VHDL coding tips and tricks: July 2011

Friday, July 29, 2011

Some tips on reducing power consumption in Xilinx FPGA's

   Power estimation and power reduction is an important part of any design. Especially in wireless devices, the reduction in power is a very important factor. In this article I will note down some points, on how to reduce the power consumption for xilinx based designs.

1)BRAM Enable signal:
  Every BRAM has an enable signal which by default is high always. Most of the HDL coders never care to disable it even when the BRAM is not used. But when this enable signal is ON BRAM consumes a lot of power. It doesn't matter whether you change the address or write the data. So always have a control logic which will control the bram enable signal.

2)Low power option in coregen for BRAM's:
   You can create a BRAM entity file using Xilinx's Core generator software.
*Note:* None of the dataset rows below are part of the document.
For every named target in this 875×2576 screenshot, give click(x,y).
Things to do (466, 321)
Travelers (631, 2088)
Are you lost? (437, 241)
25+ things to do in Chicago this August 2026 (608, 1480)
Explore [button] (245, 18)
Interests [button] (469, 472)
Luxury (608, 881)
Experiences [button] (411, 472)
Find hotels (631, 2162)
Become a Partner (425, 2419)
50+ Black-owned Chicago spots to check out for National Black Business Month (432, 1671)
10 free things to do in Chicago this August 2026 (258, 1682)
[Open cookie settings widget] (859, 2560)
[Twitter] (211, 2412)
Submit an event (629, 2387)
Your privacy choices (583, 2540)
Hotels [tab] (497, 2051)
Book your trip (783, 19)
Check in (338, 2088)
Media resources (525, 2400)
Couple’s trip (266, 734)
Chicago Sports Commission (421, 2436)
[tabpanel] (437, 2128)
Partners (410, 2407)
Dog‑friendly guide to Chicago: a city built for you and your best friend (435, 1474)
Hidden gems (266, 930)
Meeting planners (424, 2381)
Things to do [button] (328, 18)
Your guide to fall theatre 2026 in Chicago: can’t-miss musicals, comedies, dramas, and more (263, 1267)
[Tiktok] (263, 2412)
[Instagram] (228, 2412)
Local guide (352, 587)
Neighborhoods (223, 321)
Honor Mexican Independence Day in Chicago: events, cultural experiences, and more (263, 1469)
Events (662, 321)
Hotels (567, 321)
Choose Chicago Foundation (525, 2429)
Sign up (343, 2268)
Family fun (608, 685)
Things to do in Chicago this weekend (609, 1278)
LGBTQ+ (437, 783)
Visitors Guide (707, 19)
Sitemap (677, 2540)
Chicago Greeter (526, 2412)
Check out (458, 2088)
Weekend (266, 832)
There are several options available in coregen to help you achieve what you want. For low power designs select the "Low power" option in coregen.

3)Decide on LUT or BRAM:
   Suppose you want instantiate a memory in your design. Rather than going straight at BRAM or LUT, give it some thought. Xilinx says that for small memory blocks( less than 4 Kbits) LUT consumes less power than BRAM. Similarly for large memory blocks( more than 4 Kbits) BRAM uses less power for its operation than LUT-RAM. So from design to design, switch to LUT-RAM or BRAM depending on the size of memory block.

4)Global reset:
   All FPGA devices have an internal global reset path. When the device is switched OFF and then ON, all the flip flops and memories are reset to their initial state. But when we define one more reset signal in the HDL code, Xilinx creates a second reset. This second reset is relatively low and hence not recommended. But if you still want to use them make sure it is synchronous, so that the number of the control signals in your design is low.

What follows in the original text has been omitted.